Nothing more happened as she went into the family room. It was sparsely furnished—she’d never liked a crowded room—and there were only a few bits and bobs for decoration.

She settled down onto her old but cushy couch and tugged her afghan down from its perch on the sofa’s back. Clicking on the television, she scanned the channels before settling on a nice soap opera. She dozed off quickly.

Susan opened her eyes to find herself submerged. Water covered her face and chest and she couldn’t breathe as the freezing liquid invaded her nose and mouth, stabbing its way into her lungs. Her wrists stung. The water above and around her grew pink. Then red. So much red. She tried to scream, but that only made it easier for the blood-colored water to consume her.

Sputtering and gasping, she sat bolt upright from her prone position on the couch. A nightmare? Had to have been. She looked around. No water. No blood. She checked herself. Not even damp save for the cold sweat on her brow. She was fine.

There was a growl—a deep and heart-stopping snarl Susan had only heard from an angry hound once. She looked around hoping she was still dreaming. But there was nothing. The television, perhaps. No, the soap opera was still going and there were no animals in the current promiscuous scene. No animals at all.

Shaken, but trying her best to keep her wits about her, Susan rose from the couch to look around the house. The last thing she needed was for some wild dog to get inside and attack her when she wasn’t looking.

She found nothing. Nothing but the cold grey walls and the hard, wooden floors. Alone in her old creepy house, she wasn’t sure if that made her feel better or not.

Distracted. She didn’t need to be distracted. Having upset herself enough, she returned to her laptop and began to type out her story once more.

So close, so close. She just needed to figure out the ending…to tie up the loose ends and it would all be done.

The sound of the back-door opening stopped Susan’s progress again. Heavy footsteps sounded as something large walked into the kitchen. It was coming toward her and she panicked.

She closed the laptop quickly and hid in the small closet by the laundry door. Surely whatever was here now wouldn’t notice her.

A hulking figure moved by the closed door. Susan could see it through the wooden slats.
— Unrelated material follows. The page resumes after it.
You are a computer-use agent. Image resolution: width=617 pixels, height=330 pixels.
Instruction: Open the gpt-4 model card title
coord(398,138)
It was dark and hunched and carried something that looked like an axe. It didn’t pay her any mind, which was an immense relief, and simply went out the side door of the laundry. She didn’t hear that door open though.
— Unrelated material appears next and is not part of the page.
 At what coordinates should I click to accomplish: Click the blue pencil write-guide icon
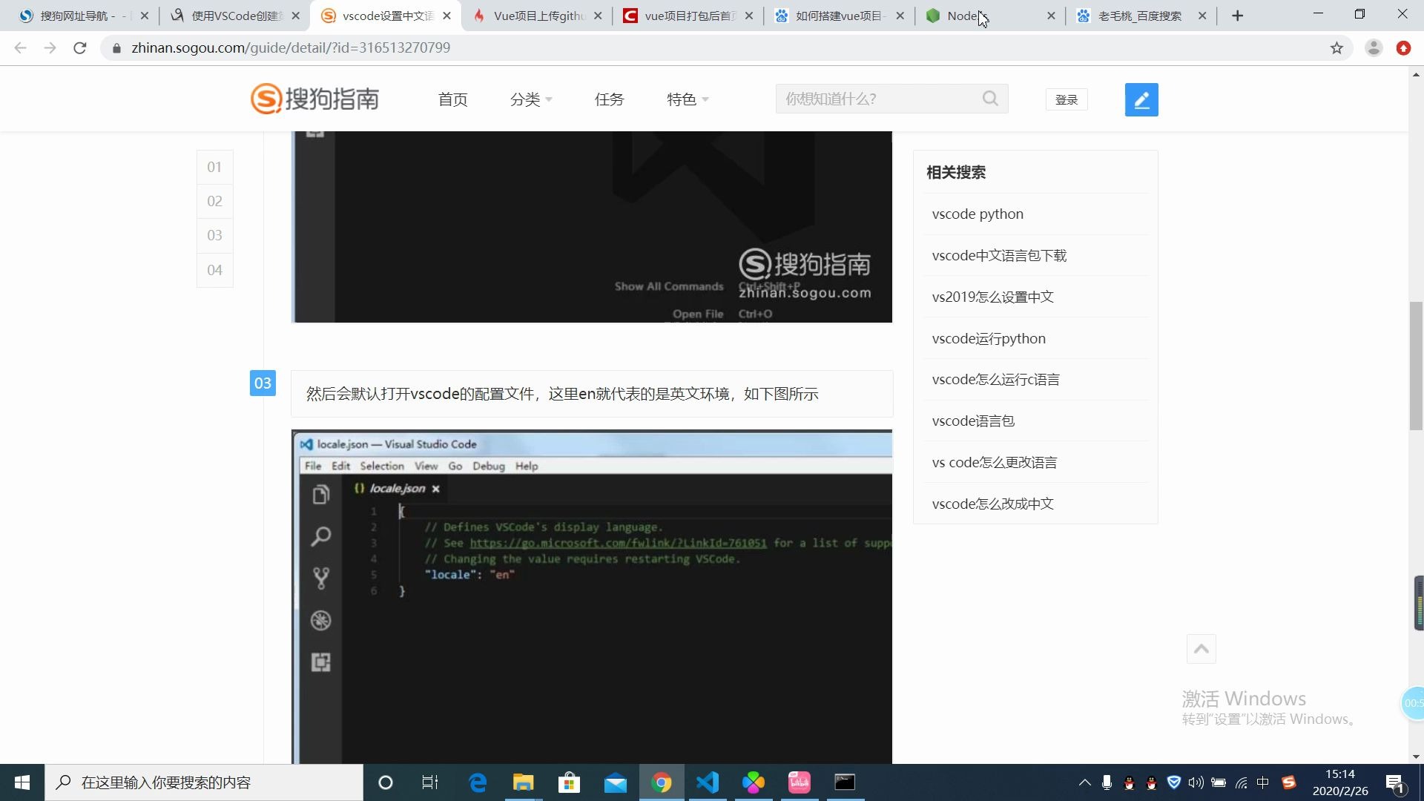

Several minutes passed and nothing more happened. Not even a tiny noise. Taking a risk, she peeked out of the closet to see where the shadow had gone. There was nothing there.

Shaking, she hurried back to her computer and snatched it up. There was no way she could finish her work here—no way she was imagining this.

She ran toward the front door, this time grabbing her keys as she went, the house be damned.

There was already someone at the door when she got there. Well, something. It was dressed all in white and had a face so pale it shone brightly in the dim hall light. It looked at her…looked at her hands…then her face. Opening its mouth wide, it screamed a sound so loud Susan dropped her laptop to cover her ears as she turned and sprinted for the stairs. She could escape from the balcony.

Tears streamed down her face as she ran. Why? Why! What did they want? Her house had been so peaceful once. Such a nice place to write. Why did they have to come? Why couldn’t they just leave her alone? Why? Why had they chosen her house? Was this hell? Was this because of what she had done? Why couldn’t the living let her rest in peace?